• _Excerpted records_
..........
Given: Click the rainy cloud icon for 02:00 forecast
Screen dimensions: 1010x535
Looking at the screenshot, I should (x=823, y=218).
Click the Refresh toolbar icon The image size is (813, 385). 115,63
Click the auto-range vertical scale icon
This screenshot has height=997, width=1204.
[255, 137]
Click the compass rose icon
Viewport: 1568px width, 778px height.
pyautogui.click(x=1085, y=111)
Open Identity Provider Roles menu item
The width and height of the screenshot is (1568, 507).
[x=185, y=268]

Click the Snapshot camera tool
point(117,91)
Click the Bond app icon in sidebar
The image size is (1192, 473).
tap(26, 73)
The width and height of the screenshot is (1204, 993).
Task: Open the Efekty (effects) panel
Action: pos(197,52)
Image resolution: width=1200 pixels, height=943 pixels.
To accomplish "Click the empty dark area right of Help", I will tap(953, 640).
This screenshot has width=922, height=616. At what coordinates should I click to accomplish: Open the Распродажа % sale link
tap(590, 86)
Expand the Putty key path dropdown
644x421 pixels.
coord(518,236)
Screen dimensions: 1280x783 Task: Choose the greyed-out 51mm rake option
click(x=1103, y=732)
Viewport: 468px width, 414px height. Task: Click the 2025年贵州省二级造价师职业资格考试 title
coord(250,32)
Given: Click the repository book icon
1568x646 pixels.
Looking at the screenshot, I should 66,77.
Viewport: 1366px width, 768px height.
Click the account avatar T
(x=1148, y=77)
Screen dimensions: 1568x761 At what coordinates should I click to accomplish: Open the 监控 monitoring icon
..........
• _Set problem_
Can you copy everything from the line containing "Click the Snapshot camera tool" down to the last line of the records, reproducing each line precisely?

• _Result for this task_
Click the Snapshot camera tool
point(117,91)
Click the Bond app icon in sidebar
The image size is (1192, 473).
tap(26, 73)
The width and height of the screenshot is (1204, 993).
Task: Open the Efekty (effects) panel
Action: pos(197,52)
Image resolution: width=1200 pixels, height=943 pixels.
To accomplish "Click the empty dark area right of Help", I will tap(953, 640).
This screenshot has width=922, height=616. At what coordinates should I click to accomplish: Open the Распродажа % sale link
tap(590, 86)
Expand the Putty key path dropdown
644x421 pixels.
coord(518,236)
Screen dimensions: 1280x783 Task: Choose the greyed-out 51mm rake option
click(x=1103, y=732)
Viewport: 468px width, 414px height. Task: Click the 2025年贵州省二级造价师职业资格考试 title
coord(250,32)
Given: Click the repository book icon
1568x646 pixels.
Looking at the screenshot, I should 66,77.
Viewport: 1366px width, 768px height.
Click the account avatar T
(x=1148, y=77)
Screen dimensions: 1568x761 At what coordinates should I click to accomplish: Open the 监控 monitoring icon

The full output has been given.